Work item
The job is to output each record again, character for character.

Entries supplied
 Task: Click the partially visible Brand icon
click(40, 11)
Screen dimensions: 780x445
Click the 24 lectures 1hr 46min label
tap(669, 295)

Completed task
 Task: Click the partially visible Brand icon
click(40, 11)
Screen dimensions: 780x445
Click the 24 lectures 1hr 46min label
tap(669, 295)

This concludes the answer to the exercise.